El presidente de Guatemala, Bernardo Arévalo de León, anunció que a partir de este martes el país pasará de estado de sitio a estado de prevención, luego de un mes bajo medidas extraordinarias decretadas tras el asesinato de 11 agentes policiales.

El mandatario informó la decisión en un mensaje transmitido en cadena nacional, al cierre del régimen especial impuesto después del ataque ocurrido el 18 de enero, cuando un grupo de supuestos pandilleros ultimó a los uniformados en represalia por acciones estatales dentro del sistema penitenciario.

Según el Gobierno, el crimen se produjo luego de que las fuerzas de seguridad retomaran el control de tres cárceles donde se habían registrado motines protagonizados por decenas de reos. Durante el estado de sitio —que facultaba a las autoridades a realizar capturas sin orden judicial— fueron detenidos 83 presuntos pandilleros considerados de alto perfil.

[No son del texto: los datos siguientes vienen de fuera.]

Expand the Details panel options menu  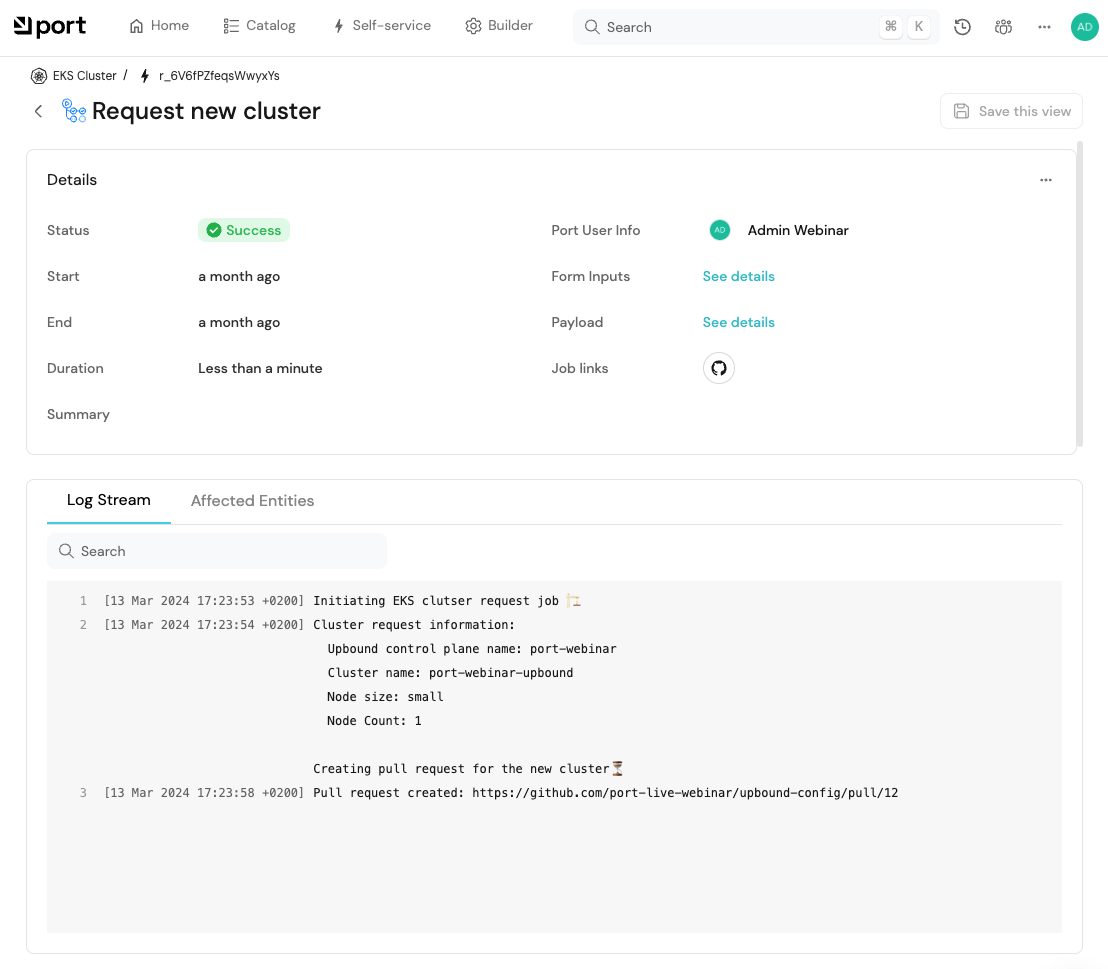[x=1046, y=180]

“Ampliaremos los operativos que han demostrado ser exitosos”, aseguró Arévalo, acompañado por el ministro de Gobernación, Marco Villeda Sandoval.

En la legislación guatemalteca, el estado de sitio es una de las medidas más severas contempladas en la Ley de Orden Público. El estado de prevención, que ahora entrará en vigor, implica restricciones menores, aunque permite limitar manifestaciones y autorizar su disolución.

La tensión entre el Ejecutivo y las estructuras criminales, entre ellas Barrio 18 y Mara Salvatrucha, se intensificó el año pasado tras el traslado de cabecillas a la cárcel de máxima seguridad Renovación I, luego de una masacre registrada durante un sepelio que, según las investigaciones, habría sido ordenada desde prisión.

El Gobierno aseguró que continuará con las acciones para garantizar la seguridad y evitar nuevos ataques contra las fuerzas del orden.